* **TASK REQUIREMENTS**:
For the entries below, print exactly the lines between the line holding "The height and width of the screenshot is (629, 1181)." and the line holding "Image resolution: width=1545", inclusive, and nothing else.

* **MATERIAL PROVIDED**:
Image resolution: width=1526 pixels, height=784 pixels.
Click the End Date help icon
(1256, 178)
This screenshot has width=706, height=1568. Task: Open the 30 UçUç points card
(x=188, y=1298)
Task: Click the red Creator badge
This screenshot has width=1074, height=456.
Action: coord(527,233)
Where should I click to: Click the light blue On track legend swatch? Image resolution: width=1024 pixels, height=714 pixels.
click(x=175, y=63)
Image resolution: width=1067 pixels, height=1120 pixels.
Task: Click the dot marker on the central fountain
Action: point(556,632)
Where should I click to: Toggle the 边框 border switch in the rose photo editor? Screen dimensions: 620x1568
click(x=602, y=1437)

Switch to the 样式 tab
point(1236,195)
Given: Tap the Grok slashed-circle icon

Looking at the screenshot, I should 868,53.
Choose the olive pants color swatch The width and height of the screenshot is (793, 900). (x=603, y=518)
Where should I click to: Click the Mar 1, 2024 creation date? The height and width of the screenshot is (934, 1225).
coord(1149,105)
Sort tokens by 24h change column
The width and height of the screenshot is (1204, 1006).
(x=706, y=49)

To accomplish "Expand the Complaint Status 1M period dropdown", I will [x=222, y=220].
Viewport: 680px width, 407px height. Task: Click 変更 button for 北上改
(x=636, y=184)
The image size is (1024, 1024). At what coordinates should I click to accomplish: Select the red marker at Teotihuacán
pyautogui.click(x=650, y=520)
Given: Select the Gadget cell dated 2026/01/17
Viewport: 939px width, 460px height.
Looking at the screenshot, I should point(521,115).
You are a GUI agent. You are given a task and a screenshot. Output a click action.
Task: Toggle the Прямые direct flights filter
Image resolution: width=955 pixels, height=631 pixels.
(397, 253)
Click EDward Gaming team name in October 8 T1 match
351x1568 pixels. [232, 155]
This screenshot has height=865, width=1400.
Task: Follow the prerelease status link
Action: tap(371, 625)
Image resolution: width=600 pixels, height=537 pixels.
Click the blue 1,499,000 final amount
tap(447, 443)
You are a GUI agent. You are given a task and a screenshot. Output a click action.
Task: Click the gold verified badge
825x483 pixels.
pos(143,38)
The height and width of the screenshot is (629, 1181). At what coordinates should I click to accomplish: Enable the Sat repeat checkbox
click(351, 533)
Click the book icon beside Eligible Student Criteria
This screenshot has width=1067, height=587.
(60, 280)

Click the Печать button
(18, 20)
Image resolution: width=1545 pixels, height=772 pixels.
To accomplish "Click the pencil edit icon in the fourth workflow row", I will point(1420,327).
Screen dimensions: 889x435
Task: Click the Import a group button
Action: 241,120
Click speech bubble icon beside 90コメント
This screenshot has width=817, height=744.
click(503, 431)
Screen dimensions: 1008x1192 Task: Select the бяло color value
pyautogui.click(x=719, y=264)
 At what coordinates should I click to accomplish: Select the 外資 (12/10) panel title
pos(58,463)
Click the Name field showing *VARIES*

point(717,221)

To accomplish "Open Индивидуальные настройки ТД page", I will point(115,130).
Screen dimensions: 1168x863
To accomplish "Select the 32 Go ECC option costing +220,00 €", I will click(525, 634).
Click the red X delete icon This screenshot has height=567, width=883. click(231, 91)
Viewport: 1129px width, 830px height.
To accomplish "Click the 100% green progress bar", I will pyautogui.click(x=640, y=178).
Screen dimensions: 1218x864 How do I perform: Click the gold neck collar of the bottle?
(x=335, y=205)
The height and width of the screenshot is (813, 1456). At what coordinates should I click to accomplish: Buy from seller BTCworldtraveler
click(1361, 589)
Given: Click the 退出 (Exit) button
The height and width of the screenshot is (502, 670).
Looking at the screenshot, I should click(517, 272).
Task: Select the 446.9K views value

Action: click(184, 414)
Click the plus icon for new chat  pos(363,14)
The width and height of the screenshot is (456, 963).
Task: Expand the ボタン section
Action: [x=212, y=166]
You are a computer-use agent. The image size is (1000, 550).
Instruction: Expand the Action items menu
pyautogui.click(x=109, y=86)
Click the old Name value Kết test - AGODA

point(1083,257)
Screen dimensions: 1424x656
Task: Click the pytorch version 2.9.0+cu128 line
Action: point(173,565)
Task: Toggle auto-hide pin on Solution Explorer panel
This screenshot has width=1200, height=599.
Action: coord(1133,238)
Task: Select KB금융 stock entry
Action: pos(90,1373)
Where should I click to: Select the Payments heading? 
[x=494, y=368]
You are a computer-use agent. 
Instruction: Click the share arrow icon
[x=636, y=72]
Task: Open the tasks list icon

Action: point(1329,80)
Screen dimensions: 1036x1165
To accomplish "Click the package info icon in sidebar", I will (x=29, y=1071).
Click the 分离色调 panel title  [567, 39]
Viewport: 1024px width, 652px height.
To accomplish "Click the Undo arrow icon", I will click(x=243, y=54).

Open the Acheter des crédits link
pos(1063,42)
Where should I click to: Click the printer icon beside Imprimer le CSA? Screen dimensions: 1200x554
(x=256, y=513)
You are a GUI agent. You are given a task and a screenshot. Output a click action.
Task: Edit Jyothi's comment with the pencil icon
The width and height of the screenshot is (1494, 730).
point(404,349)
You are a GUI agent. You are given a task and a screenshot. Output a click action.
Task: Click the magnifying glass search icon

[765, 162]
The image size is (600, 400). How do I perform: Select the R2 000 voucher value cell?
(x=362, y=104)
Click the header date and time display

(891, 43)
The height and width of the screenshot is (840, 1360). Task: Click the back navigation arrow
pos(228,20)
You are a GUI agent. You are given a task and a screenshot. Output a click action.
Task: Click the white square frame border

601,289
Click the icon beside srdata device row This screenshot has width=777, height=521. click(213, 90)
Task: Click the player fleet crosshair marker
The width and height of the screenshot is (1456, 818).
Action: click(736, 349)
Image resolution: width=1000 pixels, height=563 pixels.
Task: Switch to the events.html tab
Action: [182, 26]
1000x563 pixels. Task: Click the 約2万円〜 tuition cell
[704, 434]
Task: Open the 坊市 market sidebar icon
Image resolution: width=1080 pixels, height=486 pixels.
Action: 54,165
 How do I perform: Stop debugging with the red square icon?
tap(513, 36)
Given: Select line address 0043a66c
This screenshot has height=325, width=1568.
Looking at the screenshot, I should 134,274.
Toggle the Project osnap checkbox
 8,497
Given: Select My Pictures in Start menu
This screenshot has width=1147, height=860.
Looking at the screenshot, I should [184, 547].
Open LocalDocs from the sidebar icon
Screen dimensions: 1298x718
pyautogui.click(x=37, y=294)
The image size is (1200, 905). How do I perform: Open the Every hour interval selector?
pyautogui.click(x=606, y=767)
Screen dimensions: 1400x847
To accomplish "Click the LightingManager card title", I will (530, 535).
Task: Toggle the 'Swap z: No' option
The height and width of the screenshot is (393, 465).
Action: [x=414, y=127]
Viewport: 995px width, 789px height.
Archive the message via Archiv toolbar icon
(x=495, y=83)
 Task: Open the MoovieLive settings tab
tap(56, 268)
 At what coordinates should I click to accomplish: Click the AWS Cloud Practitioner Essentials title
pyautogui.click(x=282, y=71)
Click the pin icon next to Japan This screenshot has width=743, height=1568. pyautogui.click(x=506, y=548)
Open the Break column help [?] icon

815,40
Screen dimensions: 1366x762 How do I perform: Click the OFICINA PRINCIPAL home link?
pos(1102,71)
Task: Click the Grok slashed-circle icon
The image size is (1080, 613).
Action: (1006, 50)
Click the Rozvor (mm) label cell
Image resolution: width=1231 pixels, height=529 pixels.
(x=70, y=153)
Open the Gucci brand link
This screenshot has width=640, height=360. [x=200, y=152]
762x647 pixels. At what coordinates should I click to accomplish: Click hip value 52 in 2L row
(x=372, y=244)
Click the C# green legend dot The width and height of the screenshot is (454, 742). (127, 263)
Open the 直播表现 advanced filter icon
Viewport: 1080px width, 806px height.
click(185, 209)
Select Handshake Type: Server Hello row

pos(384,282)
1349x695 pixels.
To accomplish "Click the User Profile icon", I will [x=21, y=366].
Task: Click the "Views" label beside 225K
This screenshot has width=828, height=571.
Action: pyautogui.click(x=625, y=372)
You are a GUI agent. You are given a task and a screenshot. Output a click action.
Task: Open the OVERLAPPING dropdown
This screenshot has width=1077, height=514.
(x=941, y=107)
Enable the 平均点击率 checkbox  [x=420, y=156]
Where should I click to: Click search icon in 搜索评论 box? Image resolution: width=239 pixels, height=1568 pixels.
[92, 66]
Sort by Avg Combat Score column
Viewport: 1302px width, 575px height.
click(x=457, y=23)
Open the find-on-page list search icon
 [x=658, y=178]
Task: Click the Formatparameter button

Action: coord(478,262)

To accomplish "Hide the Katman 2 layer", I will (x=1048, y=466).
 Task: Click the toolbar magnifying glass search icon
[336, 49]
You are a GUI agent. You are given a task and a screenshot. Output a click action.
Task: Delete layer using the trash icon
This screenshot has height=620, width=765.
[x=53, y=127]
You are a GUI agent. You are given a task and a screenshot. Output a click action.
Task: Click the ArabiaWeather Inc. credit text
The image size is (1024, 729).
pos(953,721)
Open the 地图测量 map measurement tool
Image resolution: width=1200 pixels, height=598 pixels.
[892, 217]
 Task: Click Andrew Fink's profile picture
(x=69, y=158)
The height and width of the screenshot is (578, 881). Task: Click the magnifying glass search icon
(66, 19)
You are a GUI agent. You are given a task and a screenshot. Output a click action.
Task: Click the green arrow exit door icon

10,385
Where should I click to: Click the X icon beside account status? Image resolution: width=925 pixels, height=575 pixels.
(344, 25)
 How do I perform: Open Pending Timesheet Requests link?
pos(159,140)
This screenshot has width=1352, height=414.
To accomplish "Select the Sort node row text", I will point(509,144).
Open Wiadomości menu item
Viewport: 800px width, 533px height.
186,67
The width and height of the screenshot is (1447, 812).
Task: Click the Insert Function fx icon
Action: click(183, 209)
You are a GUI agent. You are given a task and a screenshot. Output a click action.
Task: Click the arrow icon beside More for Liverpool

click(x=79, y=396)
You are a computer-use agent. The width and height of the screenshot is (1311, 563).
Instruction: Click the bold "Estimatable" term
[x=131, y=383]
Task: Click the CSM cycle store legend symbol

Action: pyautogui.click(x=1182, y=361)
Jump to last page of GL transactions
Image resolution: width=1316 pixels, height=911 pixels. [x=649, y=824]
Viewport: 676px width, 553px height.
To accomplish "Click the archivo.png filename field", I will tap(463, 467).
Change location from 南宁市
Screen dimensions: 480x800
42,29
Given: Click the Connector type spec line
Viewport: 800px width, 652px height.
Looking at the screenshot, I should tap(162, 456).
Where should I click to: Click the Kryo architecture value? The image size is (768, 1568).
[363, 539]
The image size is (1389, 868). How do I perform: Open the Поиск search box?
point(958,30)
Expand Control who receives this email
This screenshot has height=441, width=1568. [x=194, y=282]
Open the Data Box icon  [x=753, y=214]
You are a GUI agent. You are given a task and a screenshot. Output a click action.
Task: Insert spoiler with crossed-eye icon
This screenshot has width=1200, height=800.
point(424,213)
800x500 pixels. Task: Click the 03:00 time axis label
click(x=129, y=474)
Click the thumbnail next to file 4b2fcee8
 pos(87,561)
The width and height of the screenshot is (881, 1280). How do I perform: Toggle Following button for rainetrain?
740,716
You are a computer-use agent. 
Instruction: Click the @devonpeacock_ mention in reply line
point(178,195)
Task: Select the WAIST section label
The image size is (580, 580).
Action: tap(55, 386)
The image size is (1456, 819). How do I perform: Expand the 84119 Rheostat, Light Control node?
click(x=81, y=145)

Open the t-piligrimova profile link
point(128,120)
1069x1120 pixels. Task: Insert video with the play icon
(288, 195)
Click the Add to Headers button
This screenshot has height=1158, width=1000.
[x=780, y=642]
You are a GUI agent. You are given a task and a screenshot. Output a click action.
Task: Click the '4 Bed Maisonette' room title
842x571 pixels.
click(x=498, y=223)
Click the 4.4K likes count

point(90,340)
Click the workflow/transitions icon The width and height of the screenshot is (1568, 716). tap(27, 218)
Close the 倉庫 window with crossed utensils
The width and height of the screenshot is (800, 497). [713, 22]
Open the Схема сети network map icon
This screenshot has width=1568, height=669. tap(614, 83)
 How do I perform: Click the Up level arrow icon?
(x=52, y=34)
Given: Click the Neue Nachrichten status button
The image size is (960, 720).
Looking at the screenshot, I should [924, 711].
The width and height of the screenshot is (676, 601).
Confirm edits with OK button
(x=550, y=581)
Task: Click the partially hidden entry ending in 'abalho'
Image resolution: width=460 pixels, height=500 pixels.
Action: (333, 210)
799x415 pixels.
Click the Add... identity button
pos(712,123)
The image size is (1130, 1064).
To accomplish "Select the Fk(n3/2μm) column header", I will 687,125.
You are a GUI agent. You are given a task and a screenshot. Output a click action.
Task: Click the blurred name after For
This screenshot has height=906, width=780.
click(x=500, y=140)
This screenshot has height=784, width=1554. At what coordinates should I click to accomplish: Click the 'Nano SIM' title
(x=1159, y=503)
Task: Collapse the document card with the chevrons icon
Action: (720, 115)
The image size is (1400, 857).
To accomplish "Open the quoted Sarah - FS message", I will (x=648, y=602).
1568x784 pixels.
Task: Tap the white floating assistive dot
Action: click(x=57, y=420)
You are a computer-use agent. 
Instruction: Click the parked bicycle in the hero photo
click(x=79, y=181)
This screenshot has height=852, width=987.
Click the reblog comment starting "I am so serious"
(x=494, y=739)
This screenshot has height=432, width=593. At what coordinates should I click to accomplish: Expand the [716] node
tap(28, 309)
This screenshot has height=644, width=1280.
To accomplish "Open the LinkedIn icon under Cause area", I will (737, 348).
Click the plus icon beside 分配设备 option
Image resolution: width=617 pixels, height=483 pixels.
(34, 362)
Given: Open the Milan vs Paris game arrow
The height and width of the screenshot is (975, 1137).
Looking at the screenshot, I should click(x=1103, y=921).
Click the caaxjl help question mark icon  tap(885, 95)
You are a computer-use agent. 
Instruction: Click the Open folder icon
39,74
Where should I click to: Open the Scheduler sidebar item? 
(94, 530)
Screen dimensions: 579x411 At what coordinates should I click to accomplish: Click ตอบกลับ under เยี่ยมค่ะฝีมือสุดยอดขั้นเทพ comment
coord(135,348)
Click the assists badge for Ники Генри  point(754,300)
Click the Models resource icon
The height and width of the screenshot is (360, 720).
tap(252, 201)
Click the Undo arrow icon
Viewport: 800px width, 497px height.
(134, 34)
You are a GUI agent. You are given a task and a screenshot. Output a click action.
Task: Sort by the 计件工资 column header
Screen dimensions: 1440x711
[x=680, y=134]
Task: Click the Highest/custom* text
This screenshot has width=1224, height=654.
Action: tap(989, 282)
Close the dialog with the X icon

* **SOLUTION TO THE EXERCISE**:
The height and width of the screenshot is (629, 1181). At what coordinates should I click to accomplish: Enable the Sat repeat checkbox
click(351, 533)
Click the book icon beside Eligible Student Criteria
This screenshot has width=1067, height=587.
(60, 280)

Click the Печать button
(18, 20)
Image resolution: width=1545 pixels, height=772 pixels.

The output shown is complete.